(Collected data entries)
((
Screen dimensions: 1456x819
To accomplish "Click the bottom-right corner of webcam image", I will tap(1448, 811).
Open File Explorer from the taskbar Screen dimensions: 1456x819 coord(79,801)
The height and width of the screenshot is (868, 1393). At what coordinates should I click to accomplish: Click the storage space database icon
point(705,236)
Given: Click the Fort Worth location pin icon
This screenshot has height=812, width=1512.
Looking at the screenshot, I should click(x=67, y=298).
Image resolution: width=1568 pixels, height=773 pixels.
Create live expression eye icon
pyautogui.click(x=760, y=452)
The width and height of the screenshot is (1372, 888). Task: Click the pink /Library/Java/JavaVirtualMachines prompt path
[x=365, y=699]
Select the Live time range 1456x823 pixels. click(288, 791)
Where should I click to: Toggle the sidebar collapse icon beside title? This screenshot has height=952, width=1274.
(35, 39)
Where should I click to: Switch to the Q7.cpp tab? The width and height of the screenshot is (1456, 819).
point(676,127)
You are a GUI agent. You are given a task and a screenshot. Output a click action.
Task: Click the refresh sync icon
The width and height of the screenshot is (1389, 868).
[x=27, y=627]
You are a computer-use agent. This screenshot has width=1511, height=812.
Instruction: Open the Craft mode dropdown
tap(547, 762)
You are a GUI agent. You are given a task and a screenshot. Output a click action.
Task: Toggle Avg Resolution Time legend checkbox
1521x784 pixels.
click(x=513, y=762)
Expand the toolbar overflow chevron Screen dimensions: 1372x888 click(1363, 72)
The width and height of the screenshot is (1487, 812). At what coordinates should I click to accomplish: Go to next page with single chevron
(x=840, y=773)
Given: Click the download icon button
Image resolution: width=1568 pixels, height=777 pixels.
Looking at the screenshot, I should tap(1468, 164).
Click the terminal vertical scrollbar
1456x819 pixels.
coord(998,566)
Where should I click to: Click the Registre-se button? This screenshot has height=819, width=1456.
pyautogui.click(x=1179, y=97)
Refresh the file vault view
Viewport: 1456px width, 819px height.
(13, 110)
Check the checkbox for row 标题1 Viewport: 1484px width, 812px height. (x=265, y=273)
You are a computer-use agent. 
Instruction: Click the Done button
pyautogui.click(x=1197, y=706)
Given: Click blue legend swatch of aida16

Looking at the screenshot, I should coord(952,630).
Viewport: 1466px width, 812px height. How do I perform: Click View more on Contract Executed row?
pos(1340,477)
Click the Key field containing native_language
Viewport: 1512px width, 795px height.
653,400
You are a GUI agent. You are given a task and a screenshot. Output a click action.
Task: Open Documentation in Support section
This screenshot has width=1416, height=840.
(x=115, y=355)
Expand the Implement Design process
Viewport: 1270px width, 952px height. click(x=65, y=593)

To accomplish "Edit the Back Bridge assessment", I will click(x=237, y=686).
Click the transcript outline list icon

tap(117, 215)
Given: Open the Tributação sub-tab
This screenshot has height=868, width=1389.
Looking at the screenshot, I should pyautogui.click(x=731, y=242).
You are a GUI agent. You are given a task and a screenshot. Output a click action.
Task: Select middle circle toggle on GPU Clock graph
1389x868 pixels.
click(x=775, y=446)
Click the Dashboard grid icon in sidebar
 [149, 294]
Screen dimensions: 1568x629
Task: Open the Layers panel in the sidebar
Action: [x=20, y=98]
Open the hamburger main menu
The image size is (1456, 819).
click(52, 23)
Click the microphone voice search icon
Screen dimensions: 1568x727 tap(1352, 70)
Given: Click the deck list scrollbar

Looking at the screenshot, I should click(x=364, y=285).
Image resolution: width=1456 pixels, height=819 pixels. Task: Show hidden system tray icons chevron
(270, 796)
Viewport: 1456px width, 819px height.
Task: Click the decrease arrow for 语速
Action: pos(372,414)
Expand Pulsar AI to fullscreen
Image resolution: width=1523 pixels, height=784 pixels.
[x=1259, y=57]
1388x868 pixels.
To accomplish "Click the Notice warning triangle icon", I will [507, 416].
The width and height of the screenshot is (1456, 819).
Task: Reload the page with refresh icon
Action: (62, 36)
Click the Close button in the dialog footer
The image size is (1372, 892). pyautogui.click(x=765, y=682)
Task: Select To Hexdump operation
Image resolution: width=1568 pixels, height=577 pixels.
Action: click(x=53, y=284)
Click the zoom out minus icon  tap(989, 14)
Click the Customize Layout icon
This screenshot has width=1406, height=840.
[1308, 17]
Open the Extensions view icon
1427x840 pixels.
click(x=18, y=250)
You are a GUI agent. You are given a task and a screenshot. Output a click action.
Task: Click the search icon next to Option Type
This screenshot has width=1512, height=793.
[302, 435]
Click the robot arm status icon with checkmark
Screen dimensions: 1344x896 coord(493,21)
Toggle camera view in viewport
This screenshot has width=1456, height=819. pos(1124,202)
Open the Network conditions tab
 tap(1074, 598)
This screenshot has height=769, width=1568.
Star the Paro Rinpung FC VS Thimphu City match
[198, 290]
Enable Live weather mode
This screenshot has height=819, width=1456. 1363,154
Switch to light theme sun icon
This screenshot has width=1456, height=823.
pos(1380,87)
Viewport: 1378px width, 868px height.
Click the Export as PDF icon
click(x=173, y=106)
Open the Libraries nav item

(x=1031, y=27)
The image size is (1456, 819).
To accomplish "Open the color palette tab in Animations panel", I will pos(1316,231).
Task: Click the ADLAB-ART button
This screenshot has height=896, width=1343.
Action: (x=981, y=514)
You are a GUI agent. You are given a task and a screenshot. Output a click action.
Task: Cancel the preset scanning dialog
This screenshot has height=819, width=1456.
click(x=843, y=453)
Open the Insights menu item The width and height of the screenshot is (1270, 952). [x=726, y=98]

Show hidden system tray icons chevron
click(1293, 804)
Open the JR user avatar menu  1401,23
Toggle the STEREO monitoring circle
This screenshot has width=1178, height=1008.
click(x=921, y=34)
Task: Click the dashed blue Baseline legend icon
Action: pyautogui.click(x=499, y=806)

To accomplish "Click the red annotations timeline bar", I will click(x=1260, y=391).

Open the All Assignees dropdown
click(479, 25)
))
Assigned task » What number of lines in the records hold the word "menu"? Reply with that number alone.

Response area » 3